== TRECHO FORNECIDO ==

O art. 203 do Código de Processo Penal afirma que: “A testemunha fará, sob palavra de honra, a promessa de dizer a verdade do que souber e lhe for perguntado”.

Para o advogado, a decisão de Lewandowski é de "difícil compreensão”, já que não foi decidido o papel de Pazuello durante o depoimento, logo, ficava a critério das perguntas o teor investigatório ou testemunhal.

CPI acaba em pizza?


Os destinos da CPI são bastante imprevisíveis. Finalizadas as oitivas e o recolhimento dos documentos julgados necessários, é produzido um relatório final que possui caminhos variados. 

O primeiro, de acordo com o especialista, é de responsabilização criminal. “Caso indicado prática de crime e sua autoria, são encaminhados ao Ministério Público Federal, neste caso”, explica Hideo, lembrando que a CPI pode ocorrer nos três níveis. 

O outro caminho, é de consequências administrativas e impeachment. E ainda, caso concluída a necessidade de edição de uma lei, o relatório é encaminhado à mesa diretora da Casa Legislativa.

A importância de uma CPI

Embora tenha destinos jurídicos, a CPI também age devido a sua reverberação e seu alcance. Na maioria das vezes, o tema estará presente em noticiários diariamente, o que traz grande exposição ao fato determinado, podendo alterar até mesmo os rumos políticos do país. Este é o motivo pelo qual essas investigações ficam sob responsabilidade do Poder Legislativo, e não órgãos policiais, por exemplo. 

“Por razões históricas, temas que tem sensibilidade política possibilitam esse tipo de apuração. O legislativo cria leis e as fiscaliza, aí que se insere essa possibilidade. Temas mais sensíveis, é mais uma questão política do que jurídica”, afirma Fernando Hideo, que ainda acrescenta a importância do cuidado para que o trabalho não seja desmoralizado. 

“Muito palanque desmoraliza o trabalho e o torna inefetivo. Discurso para a audiência é um impasse para o trabalho”, comenta o advogado a respeito dos longos discursos que antecedem as perguntas dos senadores.

===
== DADOS FORNECIDOS ==

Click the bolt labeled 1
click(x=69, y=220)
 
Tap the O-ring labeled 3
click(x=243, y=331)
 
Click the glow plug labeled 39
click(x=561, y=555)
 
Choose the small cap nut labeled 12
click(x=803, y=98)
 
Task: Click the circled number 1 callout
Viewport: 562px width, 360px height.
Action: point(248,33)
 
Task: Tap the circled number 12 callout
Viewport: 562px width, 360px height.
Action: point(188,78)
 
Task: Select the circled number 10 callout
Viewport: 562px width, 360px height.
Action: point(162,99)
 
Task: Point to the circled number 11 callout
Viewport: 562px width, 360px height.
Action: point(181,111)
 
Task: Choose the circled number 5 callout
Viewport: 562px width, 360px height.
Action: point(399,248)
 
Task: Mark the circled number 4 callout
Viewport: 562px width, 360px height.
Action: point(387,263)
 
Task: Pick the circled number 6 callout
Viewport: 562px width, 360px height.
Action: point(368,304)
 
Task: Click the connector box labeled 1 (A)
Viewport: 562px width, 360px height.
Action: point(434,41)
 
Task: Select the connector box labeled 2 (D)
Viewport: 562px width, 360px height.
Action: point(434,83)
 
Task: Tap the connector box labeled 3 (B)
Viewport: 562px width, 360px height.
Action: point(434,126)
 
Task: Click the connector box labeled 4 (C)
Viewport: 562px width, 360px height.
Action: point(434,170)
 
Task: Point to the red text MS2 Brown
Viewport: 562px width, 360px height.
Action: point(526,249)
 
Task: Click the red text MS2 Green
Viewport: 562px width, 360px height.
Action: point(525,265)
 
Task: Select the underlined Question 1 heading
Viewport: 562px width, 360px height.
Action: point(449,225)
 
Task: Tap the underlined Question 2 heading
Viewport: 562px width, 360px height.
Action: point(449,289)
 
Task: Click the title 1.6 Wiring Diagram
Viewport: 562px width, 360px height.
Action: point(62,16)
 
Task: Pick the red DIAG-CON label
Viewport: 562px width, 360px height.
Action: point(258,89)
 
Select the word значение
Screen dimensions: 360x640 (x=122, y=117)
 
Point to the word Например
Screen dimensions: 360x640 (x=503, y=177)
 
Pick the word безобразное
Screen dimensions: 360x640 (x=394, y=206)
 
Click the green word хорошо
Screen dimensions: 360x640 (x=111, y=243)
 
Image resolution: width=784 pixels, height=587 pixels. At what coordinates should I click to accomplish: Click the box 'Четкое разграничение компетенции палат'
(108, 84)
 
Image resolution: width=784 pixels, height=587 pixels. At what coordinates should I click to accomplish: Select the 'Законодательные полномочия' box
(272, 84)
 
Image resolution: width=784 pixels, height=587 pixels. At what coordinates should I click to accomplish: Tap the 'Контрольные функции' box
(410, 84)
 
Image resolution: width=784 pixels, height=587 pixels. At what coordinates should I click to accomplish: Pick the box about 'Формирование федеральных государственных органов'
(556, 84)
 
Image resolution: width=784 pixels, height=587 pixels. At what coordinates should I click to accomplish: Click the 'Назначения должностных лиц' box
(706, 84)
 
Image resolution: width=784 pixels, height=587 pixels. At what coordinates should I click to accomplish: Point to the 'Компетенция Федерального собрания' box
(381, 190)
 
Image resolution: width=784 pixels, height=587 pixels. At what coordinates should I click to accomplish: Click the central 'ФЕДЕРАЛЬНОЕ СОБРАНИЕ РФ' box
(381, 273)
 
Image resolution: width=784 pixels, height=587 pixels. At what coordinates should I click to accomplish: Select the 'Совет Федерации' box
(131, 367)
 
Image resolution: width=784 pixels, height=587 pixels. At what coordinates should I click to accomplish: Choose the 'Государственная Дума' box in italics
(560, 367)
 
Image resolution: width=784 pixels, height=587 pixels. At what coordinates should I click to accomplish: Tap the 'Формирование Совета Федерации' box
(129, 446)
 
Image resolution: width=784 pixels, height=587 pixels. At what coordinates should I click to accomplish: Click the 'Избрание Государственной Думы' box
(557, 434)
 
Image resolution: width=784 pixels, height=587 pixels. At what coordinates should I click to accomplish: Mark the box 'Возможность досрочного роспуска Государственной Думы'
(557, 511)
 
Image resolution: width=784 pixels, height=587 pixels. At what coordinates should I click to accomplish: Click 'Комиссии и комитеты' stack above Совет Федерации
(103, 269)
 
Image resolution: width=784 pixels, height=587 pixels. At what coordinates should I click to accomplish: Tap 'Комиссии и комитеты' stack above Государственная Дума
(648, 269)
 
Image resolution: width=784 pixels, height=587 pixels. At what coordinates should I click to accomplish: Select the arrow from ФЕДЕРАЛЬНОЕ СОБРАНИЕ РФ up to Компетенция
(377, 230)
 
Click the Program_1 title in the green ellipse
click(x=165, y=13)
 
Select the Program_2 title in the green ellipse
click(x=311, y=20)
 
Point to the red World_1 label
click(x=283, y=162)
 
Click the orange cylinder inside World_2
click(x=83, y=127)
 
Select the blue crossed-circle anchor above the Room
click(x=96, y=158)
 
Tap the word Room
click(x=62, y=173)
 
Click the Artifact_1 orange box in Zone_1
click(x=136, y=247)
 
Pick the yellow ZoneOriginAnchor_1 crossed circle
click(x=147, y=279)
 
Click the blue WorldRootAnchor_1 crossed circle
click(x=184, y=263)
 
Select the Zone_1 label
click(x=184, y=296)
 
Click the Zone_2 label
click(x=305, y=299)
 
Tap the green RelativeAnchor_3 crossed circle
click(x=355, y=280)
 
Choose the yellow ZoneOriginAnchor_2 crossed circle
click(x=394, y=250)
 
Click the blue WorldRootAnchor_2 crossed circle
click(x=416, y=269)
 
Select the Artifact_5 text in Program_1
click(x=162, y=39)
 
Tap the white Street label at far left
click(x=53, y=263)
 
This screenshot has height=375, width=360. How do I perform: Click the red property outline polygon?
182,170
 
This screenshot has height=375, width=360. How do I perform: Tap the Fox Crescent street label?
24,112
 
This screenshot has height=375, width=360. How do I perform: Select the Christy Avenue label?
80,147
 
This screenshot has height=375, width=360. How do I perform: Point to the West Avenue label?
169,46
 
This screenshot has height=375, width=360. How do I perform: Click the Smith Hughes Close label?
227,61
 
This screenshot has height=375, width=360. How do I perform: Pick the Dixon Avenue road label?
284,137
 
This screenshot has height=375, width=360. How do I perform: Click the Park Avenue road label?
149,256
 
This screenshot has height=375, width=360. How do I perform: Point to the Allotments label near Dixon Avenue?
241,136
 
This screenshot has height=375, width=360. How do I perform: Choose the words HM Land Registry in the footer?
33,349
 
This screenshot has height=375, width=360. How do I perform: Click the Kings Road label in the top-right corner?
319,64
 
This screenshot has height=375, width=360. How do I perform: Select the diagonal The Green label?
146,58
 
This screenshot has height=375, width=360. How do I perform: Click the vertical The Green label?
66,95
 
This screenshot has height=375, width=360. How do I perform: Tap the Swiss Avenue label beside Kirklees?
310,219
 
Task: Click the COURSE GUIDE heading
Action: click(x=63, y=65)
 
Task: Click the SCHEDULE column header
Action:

===

O QUE SE PEDE →
Redigite o trecho sobre a CPI, começando em "Os destinos da" e terminando em "possui caminhos variados.". Os registros são um material à parte, independente do trecho sobre a CPI.

RESULTADO DO EXERCÍCIO →
Os destinos da CPI são bastante imprevisíveis. Finalizadas as oitivas e o recolhimento dos documentos julgados necessários, é produzido um relatório final que possui caminhos variados.